Smart contracts, or computer programs, are thought to be safer for online transactions than traditional contracts, although they are not error-proof. Smart contracts automatically carry out specific agreed-upon actions when certain circumstances are satisfied. As part of a multi-institution effort, researchers from the Penn State College of Information Sciences and Technology (IST) created an end-to-end model-based framework in place of conventional programming code to make smart contracts simpler to create, simpler to verify, and ultimately safer to use.
In the IEEE Transactions on Dependable and Security Computing, they published their proposal.
“As with most software, the code used to program smart contracts is prone to error and vulnerabilities,” said Aron Laszka, assistant professor in the College of IST and the project’s primary researcher. In particular, when working with other smart contracts, “our project focused on the significant technical challenges involved with ensuring that code accomplishes what it was intended to accomplish.”
Blockchain platforms, which are also used to store digital currencies like Bitcoin, are where smart contracts are kept. According to Laszka, the blockchain platform is designed to increase the security of smart contracts, which frequently manage valuable assets. Although the platform promises that the smart contract will work as intended, it does not check that the contract’s code is accurate.
A specific action is carried out on a blockchain and updated such that the transaction cannot be changed when the predetermined conditions of a smart contract are satisfied. Determining the issue, however, can be difficult when the smart contract does not operate as predicted, the researchers claim.

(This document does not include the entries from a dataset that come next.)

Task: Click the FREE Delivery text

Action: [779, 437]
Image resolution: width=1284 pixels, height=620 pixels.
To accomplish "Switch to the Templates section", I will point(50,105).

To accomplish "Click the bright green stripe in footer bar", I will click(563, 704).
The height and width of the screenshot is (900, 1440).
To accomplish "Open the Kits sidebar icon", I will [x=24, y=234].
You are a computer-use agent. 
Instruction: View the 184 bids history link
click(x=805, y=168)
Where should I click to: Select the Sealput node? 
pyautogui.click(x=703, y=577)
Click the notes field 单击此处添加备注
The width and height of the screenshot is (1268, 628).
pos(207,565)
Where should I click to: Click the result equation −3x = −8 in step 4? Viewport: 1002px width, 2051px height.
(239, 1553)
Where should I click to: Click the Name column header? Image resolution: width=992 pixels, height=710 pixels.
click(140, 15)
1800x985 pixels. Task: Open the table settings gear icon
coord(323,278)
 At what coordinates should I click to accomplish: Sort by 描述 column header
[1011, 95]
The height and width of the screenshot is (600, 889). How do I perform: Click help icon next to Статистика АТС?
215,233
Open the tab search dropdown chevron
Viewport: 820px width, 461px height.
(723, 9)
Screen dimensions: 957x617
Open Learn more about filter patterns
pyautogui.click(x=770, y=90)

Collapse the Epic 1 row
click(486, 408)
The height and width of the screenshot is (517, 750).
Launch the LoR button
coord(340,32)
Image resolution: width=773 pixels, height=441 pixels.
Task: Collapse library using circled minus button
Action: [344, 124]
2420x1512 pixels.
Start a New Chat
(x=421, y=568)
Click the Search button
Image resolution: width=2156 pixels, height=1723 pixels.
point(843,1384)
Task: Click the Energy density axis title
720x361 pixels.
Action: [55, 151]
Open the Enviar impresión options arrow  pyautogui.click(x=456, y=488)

He claimed that manually created smart contracts in programming languages were difficult to validate. “Software bugs might not be discovered until after the smart contract has been deployed, at which point it can be used against it.”
Laszka used an online auction as an illustration. The conditions spelled out in the auction code prevent additional bids from being made after the auction has ended. But when used, the auction permits the winning bidder to be changed after it ends. Post-deployment verification tools may find that the programming language—the instruction—is incorrect, but they do not specifically point out where the error is or what the programmers need do to remedy it.
Developers want more effective verification tools to make sure that a smart contract will function as intended, according to Laszka, who cited security breaches in recent years in which attackers stole assets from smart contracts or completely destroyed them.
Programming language and machine code verification tools abound in both academia and industry, and there are businesses that may be hired to carry out contract audits, according to Laszka. However, the feedback offered by these products and services “can be mediocre and not always helpful.”
Despite the fact that earlier research on smart contract verification, vulnerability finding, and secure development often only takes individual contracts in isolation, Laszka claims that occurrences like security breaches frequently take advantage of the connection between numerous smart contracts.
To close this gap, Laszka and his team developed VeriSolid, a framework for formal contract verification utilizing an abstract-state machine-based model that executes the contract precisely as specified. According to the authors, “this approach enables developers to think about and verify the behavior of a set of interacting contracts at a high level of abstraction.”
The researchers claim that this alteration starts during the development phase. Developers might specify how the contract should function in a straightforward, user-friendly manner using a high-level abstract model.
As opposed to lines of computer language code, abstract concepts are easier for humans to work with, according to Laszka. “We can provide feedback at this higher level of abstraction to identify the problem if verification tools within the model find that something is wrong,” the author says.
The highest bidder changed since the bidding functionality is still available after the sale has ended in the case of the online auction, as revealed by the model’s verification feedback.
“With our proposed model, the smart contract can be verified before deployment,” stated Laszka. Additionally, as if the developer had manually created the source code in programming language, the tools can actually produce it from the model to be distributed on the blockchain.
Solidity code, a programming language used to implement smart contracts on blockchain platforms, was created by the researchers using VeriSolid.
“This code is functionally and behaviorally equivalent to verified models, enabling the creation of correct-by-design smart contracts,” stated Laszka. Deployment diagrams, a graphical formalism for describing potential interactions between contract types, were also added.
A framework for the automated verification, creation, and deployment of contracts that adhere to a deployment diagram was thus presented by the researchers in this position.
“The high-level model form allows developers to specify desired properties—for both standalone and interacting smart contracts—in a way they are unable to do with low-level programming language,” added Laszka. Additionally, “as a common framework, we synchronize verification and deployment, enabling a contract to be published on a blockchain network once verified.”